- [Directions for this task]: The lines from the one holding "1320x896 pixels." through the end of the records below are to be written out exactly, and nothing else; pictures are to be left out.

[Saved entries]
>>>

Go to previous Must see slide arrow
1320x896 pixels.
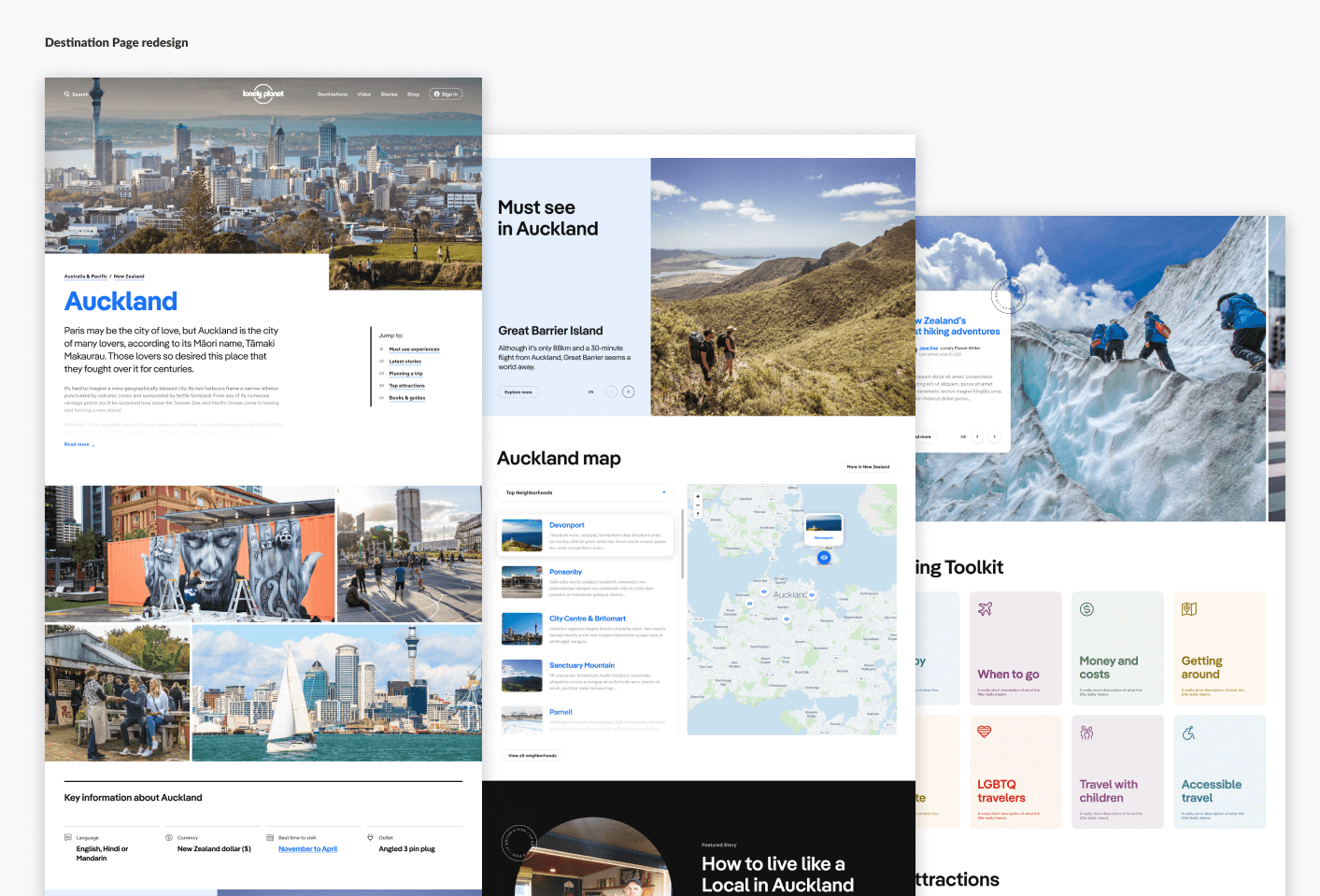[x=611, y=391]
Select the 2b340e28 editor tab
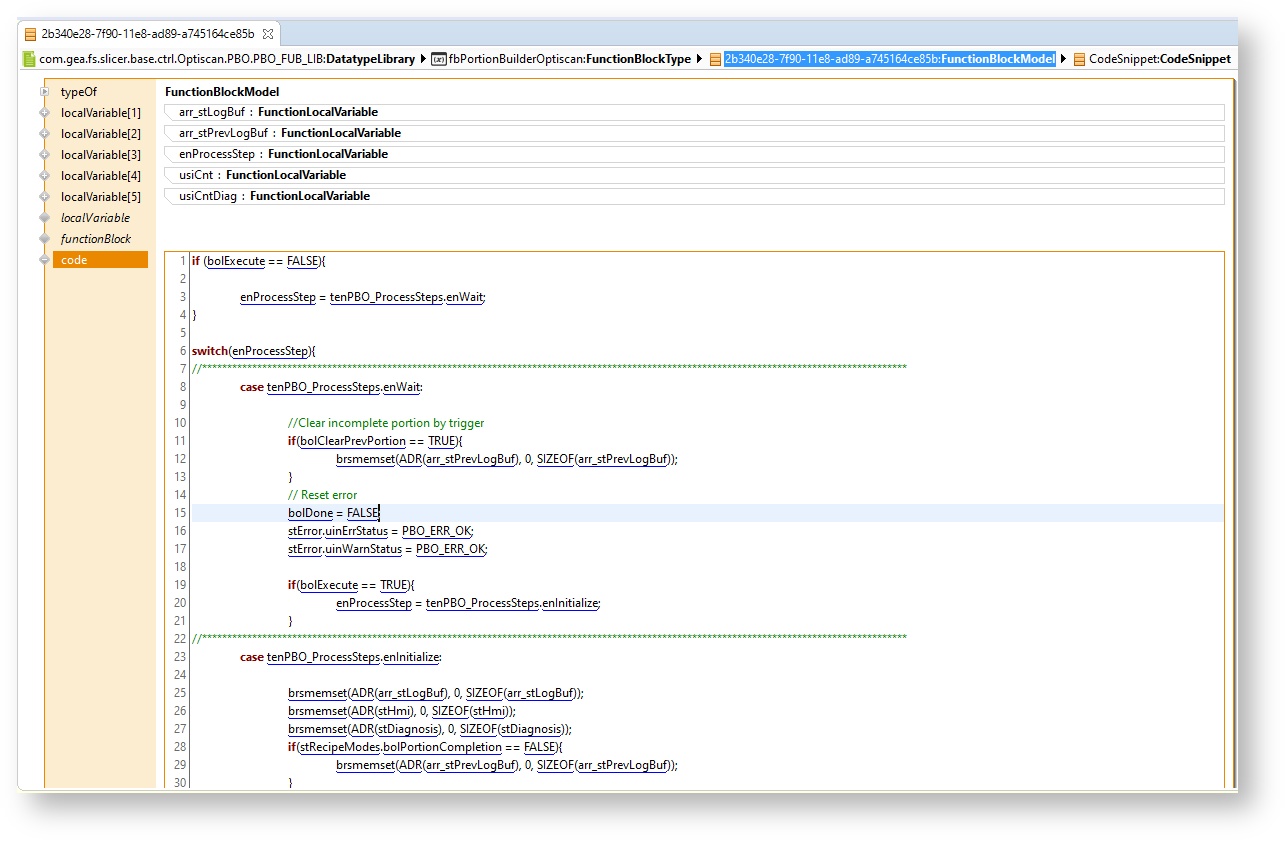This screenshot has height=841, width=1286. pyautogui.click(x=147, y=33)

<<<

- [Result below]:
1320x896 pixels.
[x=611, y=391]
Select the 2b340e28 editor tab
This screenshot has height=841, width=1286. pyautogui.click(x=147, y=33)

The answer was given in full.